No hay muchos reparadores locales de acordeones, pero los valoran como a los juglares ilustres. Nombres como el de Ovidio Granados ya forman parte de la mitología vallenata. No solo saben repararlos, sino modificarlos y transformar sus tonalidades, porque en Colombia los acordeones diatónicos Hohner tienen muchas más escalas musicales que las que permiten los tres tonos mayores originales. Sus conocimientos y aportes, que han hecho para mejorar el desempeño de los instrumentos, fueron recientemente reconocidos por la firma, que certificó a cuatro de ellos como técnicos de sus acordeones.

Maridos (los acordeoneros) y mujeres (sus instrumentos) también se han ido conociendo y valorando a nivel espiritual. Colombianos y alemanes (músicos, técnicos y más recientemente ejecutivos de la Hohner) han cruzado varias veces el Atlántico para hacerse la visita y aprender del otro. Una especie de cortejo tardío pero igual de valioso en cuanto a la conquista mutua y al esfuerzo por mantener la relación viva.

El primer coqueteo directo se produjo en 1999 cuando la fábrica creó una línea de acordeones Corona III, que llamó ‘Rey vallenato’. En 2013 Hohner, que ya había dado el nombre de grandes artistas a algunas de sus líneas de producto como las armónicas ‘Bob Dylan’, creó una edición especial con el nombre de un acordeonero colombiano vivo. El elegido fue Emiliano Zuleta Díaz, hijo del legendario Emiliano Zuleta Baquero. Un tributo a él y a toda la estirpe de juglares. En ese momento se crearon tan solo dos prototipos. Cuatro años después, la línea ‘Emiliano Zuleta’ que según Yudex puede llegar a alcanzar unos 2.000 ejemplares, está a unos meses de llegar a las vitrinas.
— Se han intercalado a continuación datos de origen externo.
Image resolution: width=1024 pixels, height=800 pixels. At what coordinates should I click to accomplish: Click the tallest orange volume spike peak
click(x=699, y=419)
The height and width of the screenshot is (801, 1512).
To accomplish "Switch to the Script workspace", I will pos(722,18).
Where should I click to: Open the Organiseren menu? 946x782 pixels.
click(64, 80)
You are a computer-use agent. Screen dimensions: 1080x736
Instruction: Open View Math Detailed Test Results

Klauss Werner, gerente de producto de Hohner, estuvo en el Festival Vallenato ese año y, sorprendido por la magnitud de la fiesta, su autenticidad y su arraigo popular, aseguró: “Nunca en mi vida he visto tal devoción por un acordeón”.
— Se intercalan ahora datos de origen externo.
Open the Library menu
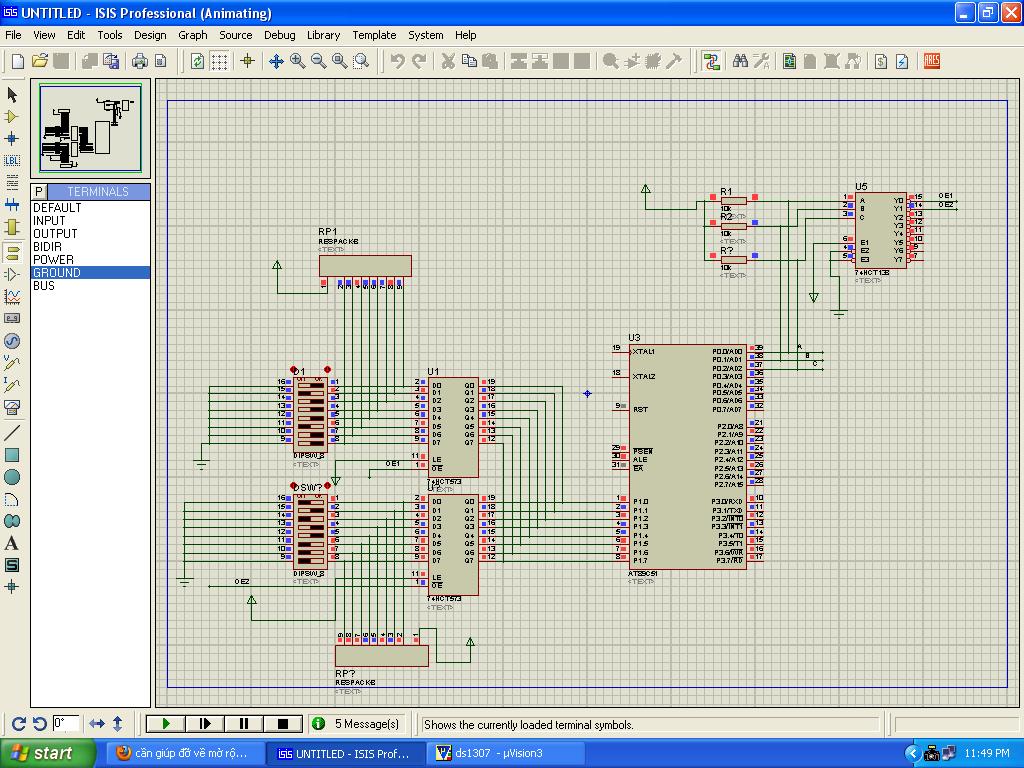Screen dimensions: 1024x768 coord(323,35)
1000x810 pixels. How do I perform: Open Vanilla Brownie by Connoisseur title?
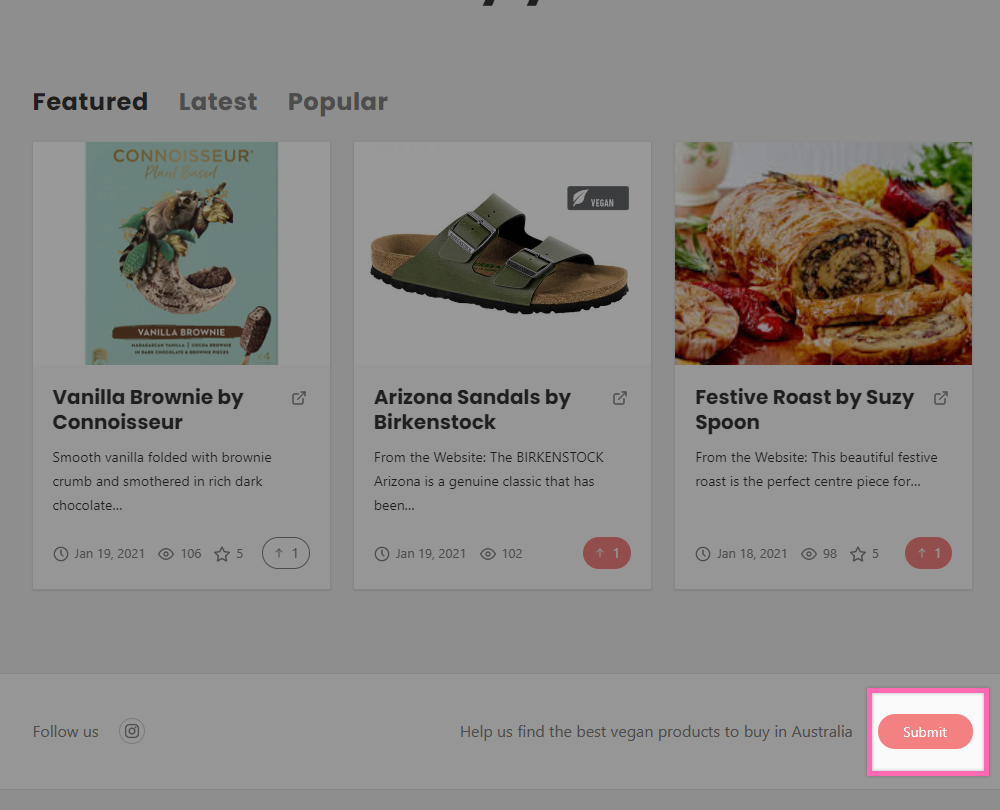[148, 409]
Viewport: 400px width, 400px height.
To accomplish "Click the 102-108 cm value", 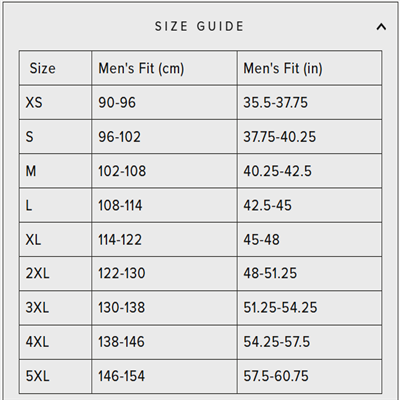I will [x=122, y=171].
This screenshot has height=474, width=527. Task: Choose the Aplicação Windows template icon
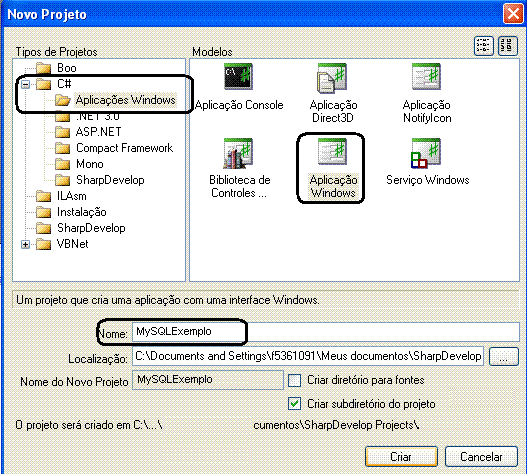click(332, 152)
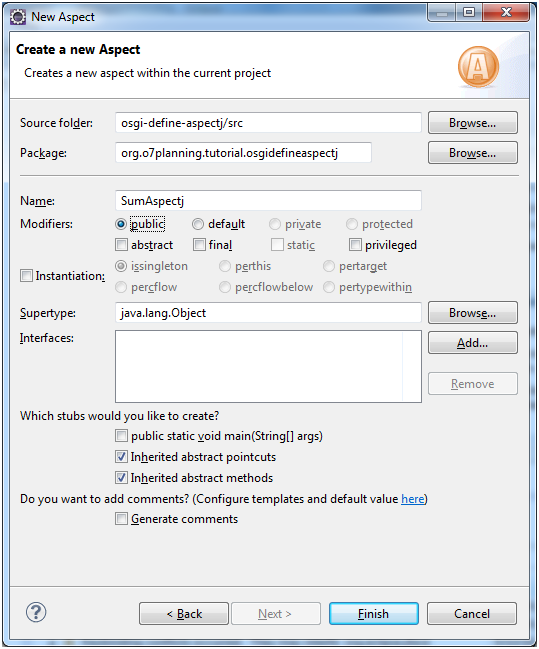Check the final modifier checkbox
Viewport: 539px width, 649px height.
pyautogui.click(x=199, y=245)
En un mundo de culturas musicales infinitas, de polcas, tangos y corridos, entre otros ritmos interpretados con ese instrumento, Colombia es el mercado más importante para los acordeones diatónicos de Hohner. “No es el más grande, pero sí el de más crecimiento, pues la demanda aumenta en forma sostenida. Tanto, que se duplica cada dos años”, explica Yudex. Según cifras de la compañía, de 60.000 acordeones que se venden anualmente en el mundo, 12.000 vienen para este país. Con ese crecimiento exponencial, es fácil entender que la relación pase por un buen momento y que haya planes y sueños, a pesar de las vicisitudes de la industria y de los retos de la tecnología que, como los rivales y los amantes, siempre acechan. Como bien saben los compositores, las penas también inspiran.